__Exercise__: Quote the entries below from the line with "2025 Summit (114, 2293)" through the line with "2024 Programme (125, 2310)", both ends included, and only those lines.

__Excerpted records__:
= = = = =

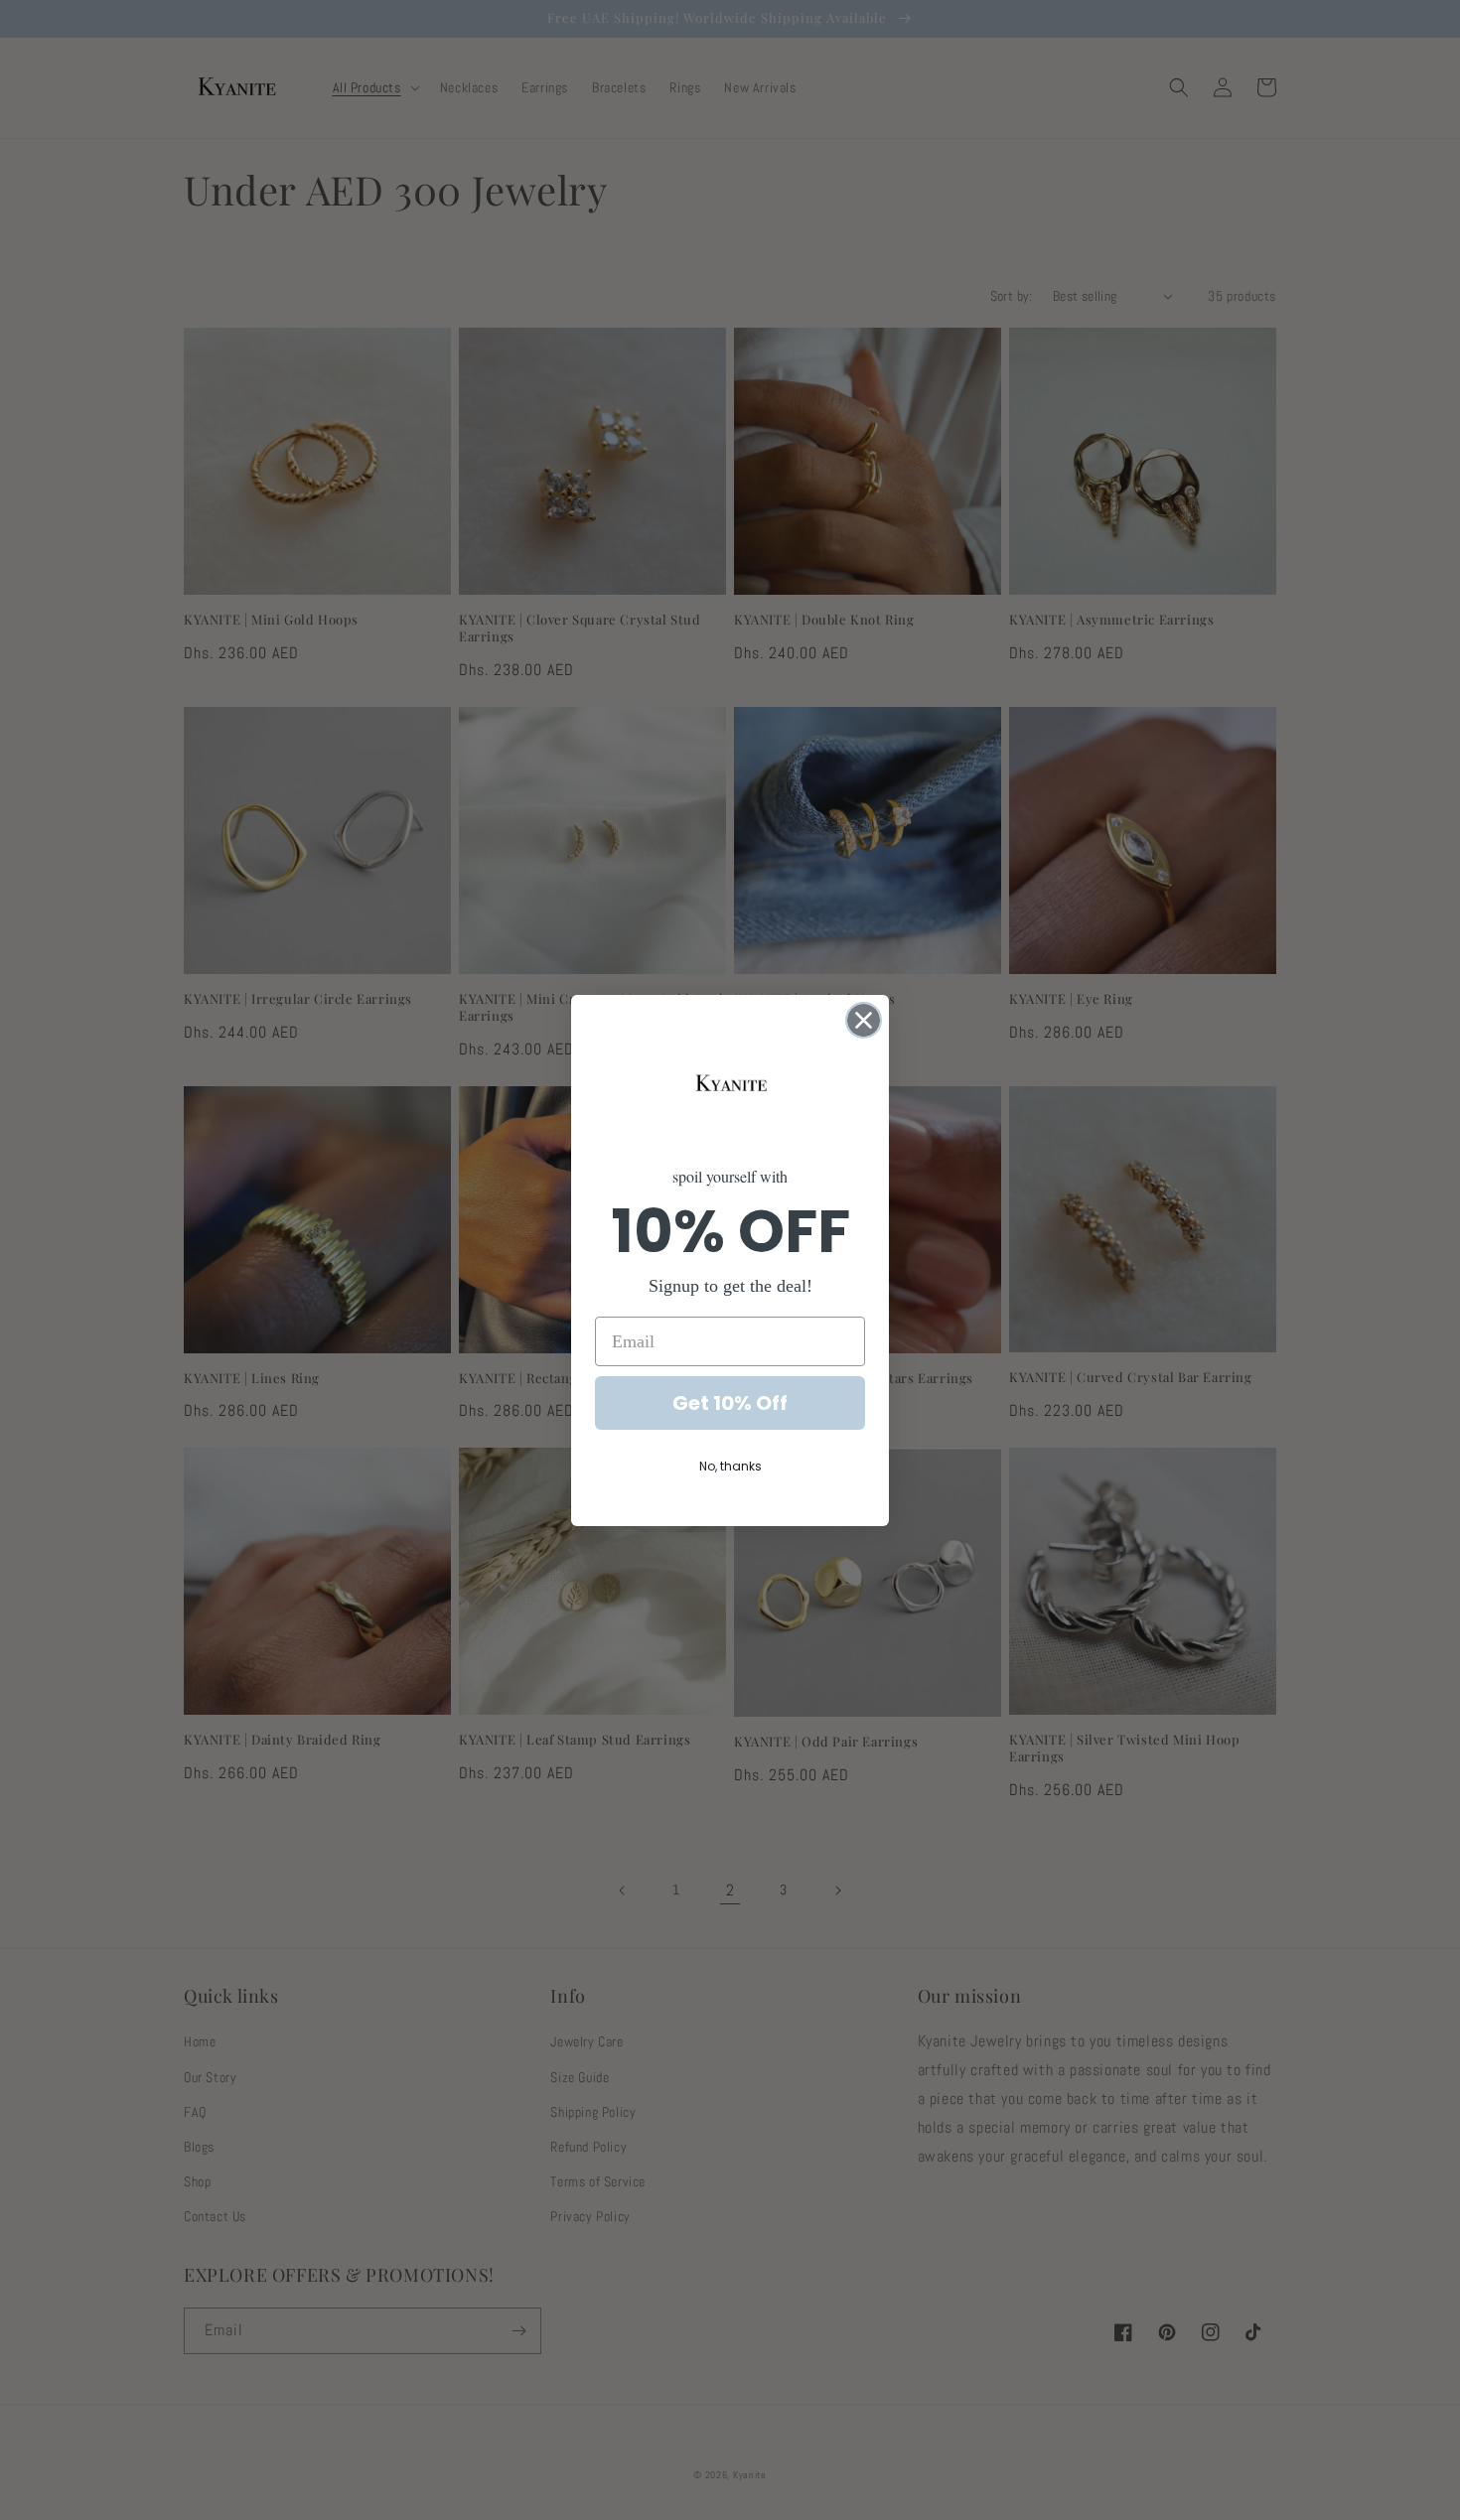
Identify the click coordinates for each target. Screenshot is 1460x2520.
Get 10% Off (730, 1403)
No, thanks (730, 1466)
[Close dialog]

= = = = =

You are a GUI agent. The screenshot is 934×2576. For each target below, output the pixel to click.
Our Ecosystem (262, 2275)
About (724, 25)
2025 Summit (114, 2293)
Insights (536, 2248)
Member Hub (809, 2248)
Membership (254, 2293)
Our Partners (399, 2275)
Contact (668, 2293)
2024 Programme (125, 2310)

= = = = =

__Task answer__:
2025 Summit (114, 2293)
Insights (536, 2248)
Member Hub (809, 2248)
Membership (254, 2293)
Our Partners (399, 2275)
Contact (668, 2293)
2024 Programme (125, 2310)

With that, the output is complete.